Bistra is confident in saying that growth is her purpose in life; the movement to some endpoint or goal that goes farther every time you get close to it. “I am very critical of happiness,” she says. “It makes you feel satisfied and content and strips you of the strive to fight for change.”

Her life is marked by constant fights for change, both personal and social.

Bistra at the 2020 protests in Sofia, Bulgaria. Bistra Ivanova’s personal archive

The dark side to being that socially active is that Bistra often neglects her closest people. “I rarely clean my house but I would clean up the trash in front of my apartment building any day.” She says she also tends to sabotage herself by taking up too many initiatives at the same time. Her biggest dream is for the day to have more than 24 hours so that she has the time to do everything she wants to.

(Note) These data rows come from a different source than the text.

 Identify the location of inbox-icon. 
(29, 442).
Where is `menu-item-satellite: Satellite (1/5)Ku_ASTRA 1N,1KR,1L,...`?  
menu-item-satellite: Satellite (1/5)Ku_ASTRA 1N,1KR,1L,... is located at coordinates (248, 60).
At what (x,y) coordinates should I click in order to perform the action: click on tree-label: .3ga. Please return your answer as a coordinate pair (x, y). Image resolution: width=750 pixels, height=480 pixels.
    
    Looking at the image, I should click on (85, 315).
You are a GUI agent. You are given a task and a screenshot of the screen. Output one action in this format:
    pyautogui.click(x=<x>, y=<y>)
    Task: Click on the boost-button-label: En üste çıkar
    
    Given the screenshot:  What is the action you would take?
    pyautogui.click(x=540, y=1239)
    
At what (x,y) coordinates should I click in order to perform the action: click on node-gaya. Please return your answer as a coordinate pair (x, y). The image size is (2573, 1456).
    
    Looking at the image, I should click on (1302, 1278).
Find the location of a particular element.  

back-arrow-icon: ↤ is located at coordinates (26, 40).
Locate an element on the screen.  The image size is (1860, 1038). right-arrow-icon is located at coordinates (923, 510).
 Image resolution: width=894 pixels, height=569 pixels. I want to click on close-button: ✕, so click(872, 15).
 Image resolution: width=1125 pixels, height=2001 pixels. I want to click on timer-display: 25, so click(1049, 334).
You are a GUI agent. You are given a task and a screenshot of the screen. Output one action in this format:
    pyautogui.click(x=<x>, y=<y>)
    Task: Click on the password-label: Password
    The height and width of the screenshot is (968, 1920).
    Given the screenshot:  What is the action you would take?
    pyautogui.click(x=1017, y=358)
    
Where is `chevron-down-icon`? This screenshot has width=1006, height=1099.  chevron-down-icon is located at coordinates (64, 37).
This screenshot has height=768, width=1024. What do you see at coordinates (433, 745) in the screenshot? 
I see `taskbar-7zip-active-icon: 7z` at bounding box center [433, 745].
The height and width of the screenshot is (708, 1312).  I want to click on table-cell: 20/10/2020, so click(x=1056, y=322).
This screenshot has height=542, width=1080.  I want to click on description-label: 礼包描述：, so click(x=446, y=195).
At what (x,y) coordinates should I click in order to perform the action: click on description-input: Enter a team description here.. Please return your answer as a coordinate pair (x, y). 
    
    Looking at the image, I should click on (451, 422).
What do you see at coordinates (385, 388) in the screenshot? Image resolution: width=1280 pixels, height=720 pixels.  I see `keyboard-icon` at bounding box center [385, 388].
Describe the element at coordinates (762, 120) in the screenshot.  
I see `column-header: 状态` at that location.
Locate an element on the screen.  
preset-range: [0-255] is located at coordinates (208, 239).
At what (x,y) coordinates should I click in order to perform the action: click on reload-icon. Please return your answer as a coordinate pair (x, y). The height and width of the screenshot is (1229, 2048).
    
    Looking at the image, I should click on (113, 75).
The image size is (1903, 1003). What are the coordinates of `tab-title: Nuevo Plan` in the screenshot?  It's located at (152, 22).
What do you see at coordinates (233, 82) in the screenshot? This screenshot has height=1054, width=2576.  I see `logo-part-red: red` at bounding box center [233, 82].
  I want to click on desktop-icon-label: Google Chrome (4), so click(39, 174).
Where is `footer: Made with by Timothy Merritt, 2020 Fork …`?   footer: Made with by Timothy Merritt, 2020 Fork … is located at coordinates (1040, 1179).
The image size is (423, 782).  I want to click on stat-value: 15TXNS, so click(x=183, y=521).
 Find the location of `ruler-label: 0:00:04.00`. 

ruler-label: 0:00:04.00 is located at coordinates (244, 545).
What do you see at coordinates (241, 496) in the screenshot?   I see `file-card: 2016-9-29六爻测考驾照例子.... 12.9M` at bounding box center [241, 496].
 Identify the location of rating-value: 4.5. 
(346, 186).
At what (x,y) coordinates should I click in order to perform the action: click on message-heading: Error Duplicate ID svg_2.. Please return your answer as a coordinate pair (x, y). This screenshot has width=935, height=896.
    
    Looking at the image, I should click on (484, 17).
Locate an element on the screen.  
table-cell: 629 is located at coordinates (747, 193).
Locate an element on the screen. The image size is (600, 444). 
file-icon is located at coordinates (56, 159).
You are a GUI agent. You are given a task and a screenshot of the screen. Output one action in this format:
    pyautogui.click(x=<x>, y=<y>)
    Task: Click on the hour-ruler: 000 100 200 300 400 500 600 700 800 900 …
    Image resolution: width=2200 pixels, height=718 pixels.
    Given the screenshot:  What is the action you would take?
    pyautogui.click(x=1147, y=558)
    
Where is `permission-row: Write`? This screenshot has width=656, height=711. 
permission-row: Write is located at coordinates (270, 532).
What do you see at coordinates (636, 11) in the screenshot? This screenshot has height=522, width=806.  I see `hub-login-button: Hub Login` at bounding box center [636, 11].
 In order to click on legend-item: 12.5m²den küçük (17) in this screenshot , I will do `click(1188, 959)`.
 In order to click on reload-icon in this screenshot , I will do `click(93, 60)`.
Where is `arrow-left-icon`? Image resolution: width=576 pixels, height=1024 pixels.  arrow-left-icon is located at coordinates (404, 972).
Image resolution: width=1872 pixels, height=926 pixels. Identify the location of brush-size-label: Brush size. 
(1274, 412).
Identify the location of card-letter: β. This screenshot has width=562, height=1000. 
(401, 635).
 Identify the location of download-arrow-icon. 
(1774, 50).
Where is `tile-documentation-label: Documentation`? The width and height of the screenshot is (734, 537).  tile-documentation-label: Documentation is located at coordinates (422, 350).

Bistra remembers that as a child she used to organize initiatives to clean her neighborhood. Looking back, she acknowledges that she already had the drive for social activism. When she was in university, Bistra found a space that allowed her to put her enthusiasm to use. She heard about a volunteer position at the Open Society Institute and discovered a world of people who shared the same values as her and who truly cared about the world. Her tireless activism led her to win the Volunteer of the Year prize in 2011.

Bistra values education above all. She thinks that learning is what keeps humans alive. Throughout the years, she has taken numerous courses and has participated in many academies outside of her formal university education. The most recent summer school she attended was organized by the University of Oxford. “I want to continue getting educated until my very last day. I hope I will be healthy enough to never stop learning,” Bistra says.

Nadezhda is a journalism student at the American University in Bulgaria. She is deeply inspired by people like Bistra and believes that their stories have to be told.